Sainz raises driver health concerns from new F1 rules

Carlos Sainz

Carlos Sainz has raised concerns about the ongoing impact the current generation of Formula 1 cars will have on drivers.

New aerodynamic regulations introduced this year in an effort to spice up the on-track action have seen teams run their cars lower and stiffer than in recent decades.

The knock-on is that much of the energy absorbed by the car is now transferred to the driver, with Sainz worried that it will have a lasting impact.

At the Miami Grand Prix last time out, the Spaniard crashed during Free Practice 2 leaving the 27-year-old with a sore neck for the balance of the weekend.

“I haven’t had expert advice,” he said when asked of the aftermath of the Miami weekend.

“I’ve done my usual checks on my back, neck tightness, and I see this year I’m tighter everywhere.

“I’m already feeling it. I don’t need expert advice to know that 10 years like this it’s going to be tough, and you’re going to need to work a lot in mobility, flexibility.

“I’m going to need to invest in health, overall body health.”

“It’s probably a question that I think as drivers we don’t like talking [about] much because we don’t like sounding, say, weak,” he added.
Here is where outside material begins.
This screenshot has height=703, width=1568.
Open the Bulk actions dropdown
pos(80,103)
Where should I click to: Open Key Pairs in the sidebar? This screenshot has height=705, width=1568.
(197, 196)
“I’m strong, I’m very fit, I consider myself one of the fittest drivers, and I’ve never struggled in an F1 race at all.

“But it’s more long-term and for the benefit of all of us that maybe we should put it out there to talk about and see what options do we have.”

He warned that the sport’s governing body may need to get involved if things carry on.

“It will get to a point that when, if we decide to go in certain directions, the FIA needs to get involved for sure. Let’s see in the future.”

With F1 set to head to Monaco next weekend, it’s therefore expected that drivers will suffer around the bumpy confines of the Principality.

“I think it’s going to be a big challenge,” Sainz admitted.

“I think already the kerbs in Miami felt proper aggressive in these cars. There’s been a few bumps in Imola that were quite hard on the body.

“More than Monaco, we need to think as drivers and F1 [about] how much of a toll a driver should be paying for his back and his health in an F1 career with this kind of car philosophy?

“I think we need to open the debate more than anything.

“I think the regulations are great, they’re doing exactly what we need it for racing, but do we need to run as stiff for our necks and back as we are having to run lately, with this car mass?

“For me it’s more a philosophical question that I put out there, maybe for F1 and everyone to rethink about how much the driver needs to actually pay a price in his career with his health, in order to combat this.

“Monaco will be tough and all that, but I’m thinking more long term.”